### Source document
I realize I owe you all a post pertaining to life things, such as jobs (I has one 8D), summer housing (staying in Calabasas), thesis (I'm just about finished), and such other things. None of that is on my mind right now, however.
I just watched The Beast Below and I would like to ramble for a bit.
First of all, I am honestly not sold on Eleven yet. I'm giving myself a few more episodes - hell, I'll give it the whole season if I have to - but I'm just not liking him. It's not that I dislike his character, or that I'm going HE'LL NEVER COMPARE TO TENNANT AAAAAAAA or anything like that. I think he's following Martha Jones' rather unfortunate route: a competent, highly interesting character dropped in the hands of people that don't know how to write them. Yeah, I'm blaming all this on Moffat. He keeps bringing out traits I can't stand in the Doctor, namely the derision and the complete stupidity.
I mean, it's not unlike the Doctor to get utterly hacked off at a companion or another character for doing a stupid thing. It really isn't. HOU DAR U IM TAKIN U HOEM is a tad bit overboard for episode two, however - we don't usually see that sort of fury until the ninth or tenth episode in a thirteen-episode series. Also, why would the Doctor decide to take her home so quick after she's been in the TARDIS maybe ninety minutes and he had to actively convince her to come with him in the first place? The only other time I remember seeing him treat a companion like this is Rose in The Girl In the Fireplace - written by Moffat - in which he treated her like he usually did Mickey, which is Pretty Dang Off considering their prior interactions. Does Not Compute.
Also, he's stupid. Sure, he's got all the little clever bits and he figures out where they are and what's going on pretty quickly, but when we hit the climactic moment he's dumb. Since when does the Doctor ignore every little nuance when faced with a seemingly impossible choice? Wouldn't "the whale won't eat the children" stick out as a HUGE FLASHING BEACON OF IRREGULARITY to him? Because they certainly said and showed it enough. I'm accustomed to the Doctor investigating every single outcome before he makes the huge decision to lobotomize the whale and effectively end another species. That's kind of a huge choice to rush into there. The last time I saw him miss the obvious that badly was in Silence In the Library - also written by Moffat, surprise surprise - in which a very large revelation was the fact that paper comes from trees. Stunning revelation there, sir. I'll write my thesis on that.

### Given material
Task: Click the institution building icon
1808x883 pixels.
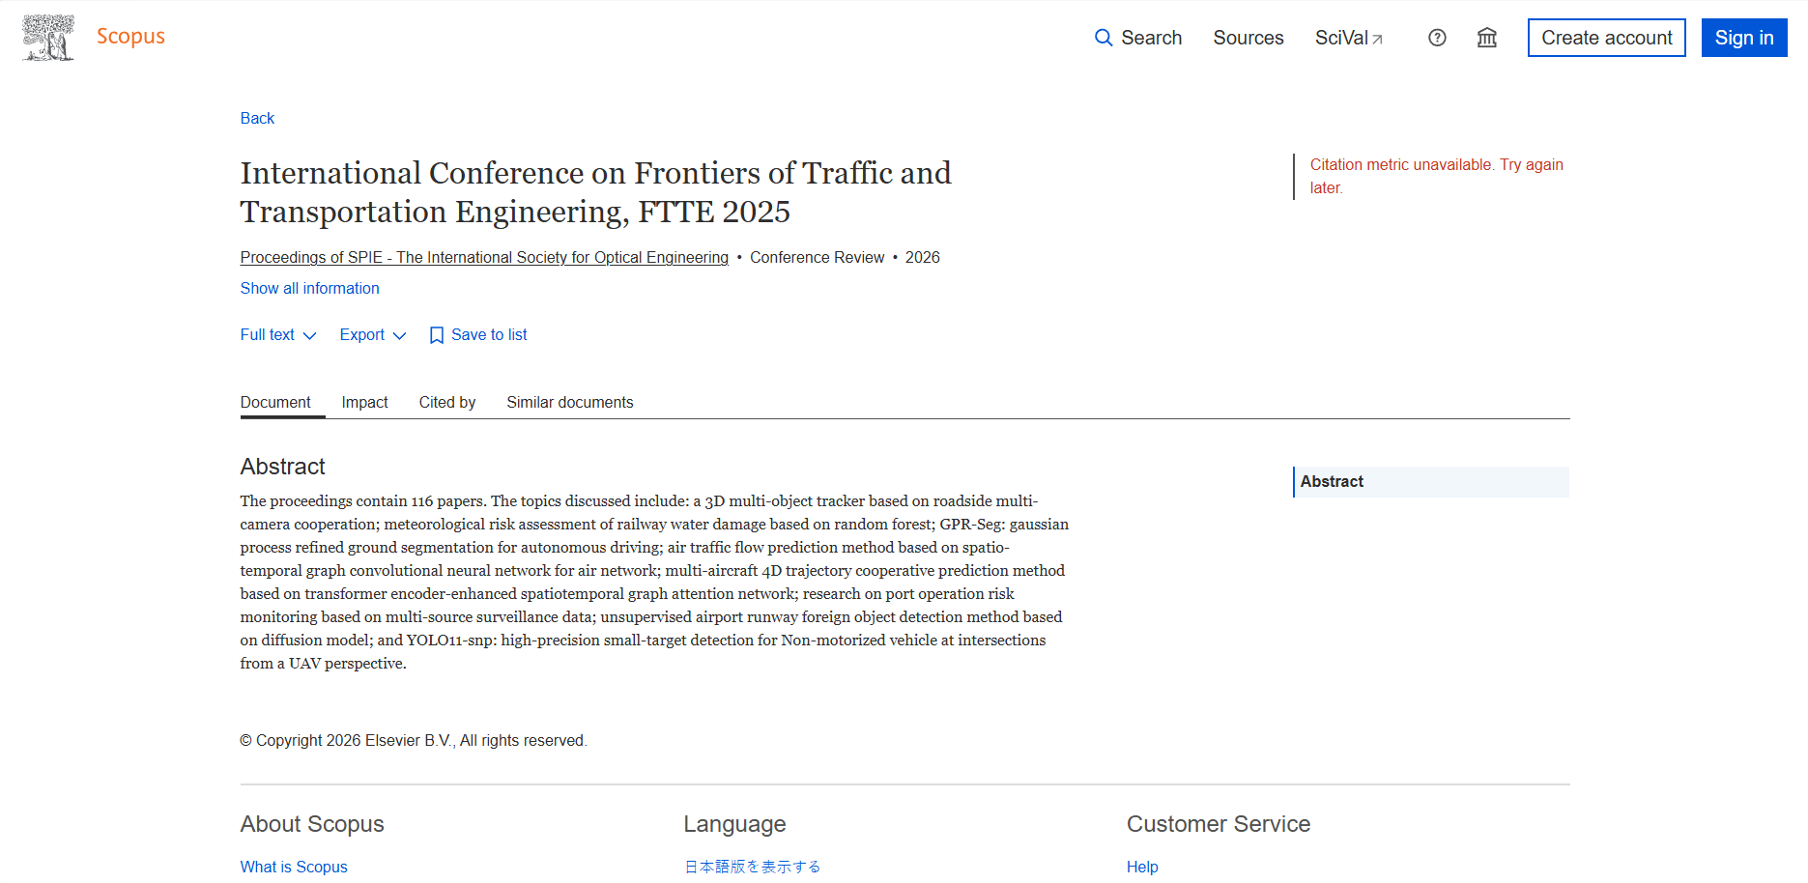Action: [1486, 38]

### What is expected
Copy the section of the post about The Beast Below that opens with the words "I realize I" and closes with "right now, however.", switching "summer housing" to "summer lodging".

### Response to the task
I realize I owe you all a post pertaining to life things, such as jobs (I has one 8D), summer lodging (staying in Calabasas), thesis (I'm just about finished), and such other things. None of that is on my mind right now, however.